[[ Data, beginning ]]

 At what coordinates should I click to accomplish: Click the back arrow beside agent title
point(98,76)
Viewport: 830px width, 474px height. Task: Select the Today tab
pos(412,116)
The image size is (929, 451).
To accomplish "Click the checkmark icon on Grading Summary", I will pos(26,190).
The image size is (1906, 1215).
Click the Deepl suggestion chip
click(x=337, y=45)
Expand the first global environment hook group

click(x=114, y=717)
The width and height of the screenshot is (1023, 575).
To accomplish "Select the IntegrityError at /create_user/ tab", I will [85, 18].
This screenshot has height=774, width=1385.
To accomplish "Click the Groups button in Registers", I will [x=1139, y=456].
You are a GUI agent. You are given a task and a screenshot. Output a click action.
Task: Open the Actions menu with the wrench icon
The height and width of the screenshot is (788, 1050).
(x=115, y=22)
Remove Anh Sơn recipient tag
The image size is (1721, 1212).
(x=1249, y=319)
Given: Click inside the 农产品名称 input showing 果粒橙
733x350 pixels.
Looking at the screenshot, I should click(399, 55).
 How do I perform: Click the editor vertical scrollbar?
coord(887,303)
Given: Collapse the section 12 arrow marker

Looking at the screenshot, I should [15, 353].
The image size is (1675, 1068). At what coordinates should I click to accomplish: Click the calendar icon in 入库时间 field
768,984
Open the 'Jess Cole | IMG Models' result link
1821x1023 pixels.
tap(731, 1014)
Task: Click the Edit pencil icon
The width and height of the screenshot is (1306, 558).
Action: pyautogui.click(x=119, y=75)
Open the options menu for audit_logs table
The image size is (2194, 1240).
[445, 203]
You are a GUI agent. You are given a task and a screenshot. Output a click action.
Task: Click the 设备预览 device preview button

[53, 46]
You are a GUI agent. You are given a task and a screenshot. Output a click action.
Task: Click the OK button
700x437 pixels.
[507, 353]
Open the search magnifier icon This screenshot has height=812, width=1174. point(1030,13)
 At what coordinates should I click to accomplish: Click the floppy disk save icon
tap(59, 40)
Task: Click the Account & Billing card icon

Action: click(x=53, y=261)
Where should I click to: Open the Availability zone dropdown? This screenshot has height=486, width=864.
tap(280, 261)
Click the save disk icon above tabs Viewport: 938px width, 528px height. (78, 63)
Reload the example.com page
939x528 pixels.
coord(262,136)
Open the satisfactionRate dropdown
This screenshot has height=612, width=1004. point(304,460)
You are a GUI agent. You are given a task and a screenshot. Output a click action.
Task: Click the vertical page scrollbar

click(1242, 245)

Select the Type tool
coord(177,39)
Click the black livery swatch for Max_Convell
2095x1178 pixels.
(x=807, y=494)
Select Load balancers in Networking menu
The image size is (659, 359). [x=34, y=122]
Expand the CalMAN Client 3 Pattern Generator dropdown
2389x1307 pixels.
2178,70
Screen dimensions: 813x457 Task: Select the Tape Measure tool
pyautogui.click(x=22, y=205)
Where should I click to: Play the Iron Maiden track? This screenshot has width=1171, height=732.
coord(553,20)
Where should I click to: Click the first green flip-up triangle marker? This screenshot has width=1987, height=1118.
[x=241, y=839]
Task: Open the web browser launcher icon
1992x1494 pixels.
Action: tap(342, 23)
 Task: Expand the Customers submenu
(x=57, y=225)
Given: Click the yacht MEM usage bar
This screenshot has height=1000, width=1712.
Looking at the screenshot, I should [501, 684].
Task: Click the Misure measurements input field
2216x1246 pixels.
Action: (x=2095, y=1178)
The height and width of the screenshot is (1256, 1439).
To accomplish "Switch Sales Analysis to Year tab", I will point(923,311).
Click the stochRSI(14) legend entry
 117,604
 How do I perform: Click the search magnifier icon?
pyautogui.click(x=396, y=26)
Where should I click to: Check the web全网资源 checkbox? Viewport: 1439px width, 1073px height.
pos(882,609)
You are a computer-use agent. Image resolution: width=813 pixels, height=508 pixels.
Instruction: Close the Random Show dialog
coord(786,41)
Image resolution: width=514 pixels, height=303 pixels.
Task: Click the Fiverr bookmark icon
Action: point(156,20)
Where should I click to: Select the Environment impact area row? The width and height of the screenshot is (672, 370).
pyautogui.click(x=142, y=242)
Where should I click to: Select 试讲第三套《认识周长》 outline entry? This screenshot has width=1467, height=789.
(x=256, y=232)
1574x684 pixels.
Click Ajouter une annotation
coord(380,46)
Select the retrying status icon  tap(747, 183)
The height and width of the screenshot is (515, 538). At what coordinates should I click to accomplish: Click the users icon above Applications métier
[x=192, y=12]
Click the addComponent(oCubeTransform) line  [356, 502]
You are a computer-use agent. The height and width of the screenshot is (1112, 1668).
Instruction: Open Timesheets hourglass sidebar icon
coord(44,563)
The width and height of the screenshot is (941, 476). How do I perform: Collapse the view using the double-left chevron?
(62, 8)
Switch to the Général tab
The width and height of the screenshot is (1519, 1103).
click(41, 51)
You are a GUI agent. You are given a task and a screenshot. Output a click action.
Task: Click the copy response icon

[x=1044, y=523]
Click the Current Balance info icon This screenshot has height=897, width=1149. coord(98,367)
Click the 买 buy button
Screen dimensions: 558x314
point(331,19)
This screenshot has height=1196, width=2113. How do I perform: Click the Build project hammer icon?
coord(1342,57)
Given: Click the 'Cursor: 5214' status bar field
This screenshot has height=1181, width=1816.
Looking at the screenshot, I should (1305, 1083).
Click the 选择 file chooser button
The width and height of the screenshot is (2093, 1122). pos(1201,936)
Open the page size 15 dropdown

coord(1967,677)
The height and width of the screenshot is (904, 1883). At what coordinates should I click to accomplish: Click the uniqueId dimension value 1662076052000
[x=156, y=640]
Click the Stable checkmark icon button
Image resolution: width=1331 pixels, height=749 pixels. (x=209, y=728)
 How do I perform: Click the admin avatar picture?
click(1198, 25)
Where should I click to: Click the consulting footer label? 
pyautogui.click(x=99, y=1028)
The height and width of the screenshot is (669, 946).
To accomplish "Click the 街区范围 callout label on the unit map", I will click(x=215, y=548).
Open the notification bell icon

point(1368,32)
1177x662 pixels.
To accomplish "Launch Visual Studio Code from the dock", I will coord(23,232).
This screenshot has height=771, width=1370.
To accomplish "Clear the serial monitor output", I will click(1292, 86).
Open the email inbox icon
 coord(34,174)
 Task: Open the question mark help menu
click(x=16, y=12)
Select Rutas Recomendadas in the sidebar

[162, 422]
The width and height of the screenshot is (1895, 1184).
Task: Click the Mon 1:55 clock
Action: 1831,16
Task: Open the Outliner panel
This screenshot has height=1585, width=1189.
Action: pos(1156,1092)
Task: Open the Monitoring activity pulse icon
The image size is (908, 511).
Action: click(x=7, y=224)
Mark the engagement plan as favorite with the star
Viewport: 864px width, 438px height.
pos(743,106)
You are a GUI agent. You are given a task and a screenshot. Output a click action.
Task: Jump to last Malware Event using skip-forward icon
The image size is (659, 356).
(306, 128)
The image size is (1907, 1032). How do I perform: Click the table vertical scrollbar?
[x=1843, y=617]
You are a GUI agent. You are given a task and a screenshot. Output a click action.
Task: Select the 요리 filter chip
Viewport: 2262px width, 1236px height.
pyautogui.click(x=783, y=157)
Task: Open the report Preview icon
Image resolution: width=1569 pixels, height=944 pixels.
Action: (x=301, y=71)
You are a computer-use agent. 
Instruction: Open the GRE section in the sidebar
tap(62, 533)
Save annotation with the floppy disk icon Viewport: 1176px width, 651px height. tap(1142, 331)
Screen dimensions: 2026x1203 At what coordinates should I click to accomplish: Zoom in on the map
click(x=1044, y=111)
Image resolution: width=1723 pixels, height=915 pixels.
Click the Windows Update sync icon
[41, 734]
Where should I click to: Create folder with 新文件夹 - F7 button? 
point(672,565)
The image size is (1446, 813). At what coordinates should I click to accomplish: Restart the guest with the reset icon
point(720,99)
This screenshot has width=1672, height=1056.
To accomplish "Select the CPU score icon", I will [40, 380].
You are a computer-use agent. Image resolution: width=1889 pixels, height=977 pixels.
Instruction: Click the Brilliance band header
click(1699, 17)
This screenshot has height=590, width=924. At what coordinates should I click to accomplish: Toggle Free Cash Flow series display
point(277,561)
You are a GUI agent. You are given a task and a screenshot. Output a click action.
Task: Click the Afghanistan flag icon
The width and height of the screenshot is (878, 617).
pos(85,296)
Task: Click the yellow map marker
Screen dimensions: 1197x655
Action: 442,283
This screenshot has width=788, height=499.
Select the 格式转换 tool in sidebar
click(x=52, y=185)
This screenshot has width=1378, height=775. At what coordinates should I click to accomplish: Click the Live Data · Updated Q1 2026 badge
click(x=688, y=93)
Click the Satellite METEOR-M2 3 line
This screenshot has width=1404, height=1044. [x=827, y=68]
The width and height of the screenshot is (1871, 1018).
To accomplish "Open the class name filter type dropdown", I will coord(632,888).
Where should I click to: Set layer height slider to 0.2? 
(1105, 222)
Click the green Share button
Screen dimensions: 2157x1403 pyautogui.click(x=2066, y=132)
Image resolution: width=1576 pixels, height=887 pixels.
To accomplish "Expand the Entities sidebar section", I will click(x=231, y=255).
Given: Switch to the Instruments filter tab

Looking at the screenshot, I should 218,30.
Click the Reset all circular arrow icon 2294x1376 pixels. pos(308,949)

[[ Data, end ]]

▶ **Required action**:
Going down the listing above, begin printing at the line with "This screenshot has height=1585, width=1189." and finish with the line with "Image resolution: width=1723", exactly as they appear.

▶ **Answer to this problem**:
This screenshot has height=1585, width=1189.
Action: pos(1156,1092)
Task: Open the Monitoring activity pulse icon
The image size is (908, 511).
Action: click(x=7, y=224)
Mark the engagement plan as favorite with the star
Viewport: 864px width, 438px height.
pos(743,106)
You are a GUI agent. You are given a task and a screenshot. Output a click action.
Task: Jump to last Malware Event using skip-forward icon
The image size is (659, 356).
(306, 128)
The image size is (1907, 1032). How do I perform: Click the table vertical scrollbar?
[x=1843, y=617]
You are a GUI agent. You are given a task and a screenshot. Output a click action.
Task: Select the 요리 filter chip
Viewport: 2262px width, 1236px height.
pyautogui.click(x=783, y=157)
Task: Open the report Preview icon
Image resolution: width=1569 pixels, height=944 pixels.
Action: (x=301, y=71)
You are a computer-use agent. 
Instruction: Open the GRE section in the sidebar
tap(62, 533)
Save annotation with the floppy disk icon Viewport: 1176px width, 651px height. tap(1142, 331)
Screen dimensions: 2026x1203 At what coordinates should I click to accomplish: Zoom in on the map
click(x=1044, y=111)
Image resolution: width=1723 pixels, height=915 pixels.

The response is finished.